Es curioso ver que el Reino de Dios es contradictorio a la razón y lógica humana, pues cuando imaginamos una vida tranquila pensamos en un lugar maravilloso con ríos y cascadas, árboles fructíferos, sombra y agua fresca; por lo contrario el desierto como ya sabemos es el lugar en el que es imposible vivir por aquellas características naturales que conocemos.
Lo normal es buscar los mejores lugares, pero me doy cuenta que Jesús nos quiere enseñar un camino diferente.
¿Ya se ha parado a pensar que el lugar que creemos ser ideal fue el escenario para la victoria del mal ante nuestros primeros padres (Génesis 3) mientras que lo que creemos ser un ambiente hostil y perjudicial al ser humano fue escenario para la monumental victoria de Cristo sobre ese mismo mal (Lucas 4, 13)? De hecho, la victoria de Jesús que tiene su culmen en la Cruz ya se manifiesta en las arenas del desierto, un lugar de silencio y al mismo tiempo de escucha de Dios que por la acción de Su Palabra transforma nuestros desiertos interiores en oasis y fuentes de vida.
Al adentrarnos en el Evangelio de Lucas 4, 1-13 veo que muchas veces no encontramos las victorias de Dios por no enfrentar los desafíos de manera correcta intentando solo esquivarlos. Pero Jesús nos muestra tres puntos bien conocidos por nosotros y a los cuales muchas veces dejamos espacio: necesidad de alimentarse que a veces nos lleva al pecado de la gula; la necesidad de tener que nos lleva a pecar de codicia o a comprar compulsivamente; y por último la autosuficiencia. Jesús también nos dejó el Espíritu Santo que es el antídoto necesario y por el cual conseguimos superar nuestras tendencias transformándolas en virtudes.
Recordemos un poco la trayectoria de Jesús que reconoció los designios del Padre y desde pequeño procuró vivirlos (Lucas 2, 46s) después vino en el momento en el que fue bautizado con los otros (Lucas 3,21s) y sólo después fue conducido al desierto. Vemos que nuestra vida es directa o indirectamente conducida de la misma forma aun cuando no queremos reconocer los caminos y nos desviamos pues Dios no desiste de nosotros y así como a Jesús, nos habla y nos trata como a hijos amados. En el día a día cuando experimentamos los desiertos buscamos rápidamente una manera de desviarnos y huir para lo que creemos ser el oasis esperado y ahí somos sorprendidos por la astucia del mal que nos envuelve a partir de la menor brecha.

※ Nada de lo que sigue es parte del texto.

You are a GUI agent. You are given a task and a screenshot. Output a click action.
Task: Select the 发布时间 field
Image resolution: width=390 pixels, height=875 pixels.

Una vez más la razón humana es colocada en jaque cuando vemos que de hecho en muchos momentos de nuestra vida Dios escribe recto en renglones torcidos y cuando nos envuelve la tentación de querer hacer creer que el palo que nace torcido muere torcido, es decir, que nuestras limitaciones, flaquezas y tendencias no pueden ser vencidas por nosotros Jesús como en la resurrección entra por la puerta aún cerrada y nos sopla el Espíritu Santo (Jn 20, 19s) que actúa transformando toda aridez en suelo fértil y arado, listo para recibir la semilla nueva que crecerá y producirá frutos en abundancia (Jn 15,16). Ahora ya no es más un lugar ideal, el oasis que buscamos, pero es lo único que puede transformar el desierto de nuestro corazón en fuente de vida y alegría.
En la Palabra de Dios encontramos una guía simple pero eficaz que alimenta nuestra fe y nos indica el recorrido por el cual encontraremos el oasis en medio del desierto. Con todo, corremos el riesgo de caer en el orgullo y creer que ya sabemos el camino al paraíso y conocemos todas las recetas y antídotos contra el veneno del maligno dejando una brecha por donde el mal penetra inflamando nuestra prepotencia, soberbia, orgullo y conduciéndonos al abismo de la autosuficiencia. Aun así, el Señor generoso como siempre permanece fiel hasta el fin (Filipenses 2, 8 ) dejándonos su propia vida como ejemplo a seguir. Es momento de despertar y como dice el evangelio según San Mateo (10,16) necesitamos ser prudentes como las serpientes, pero simples como las palomas en la vivencia de nuestra fe buscando constantemente la santidad, pues, esa es la voluntad de Dios en nosotros (I Tesalonicenses 4, 3).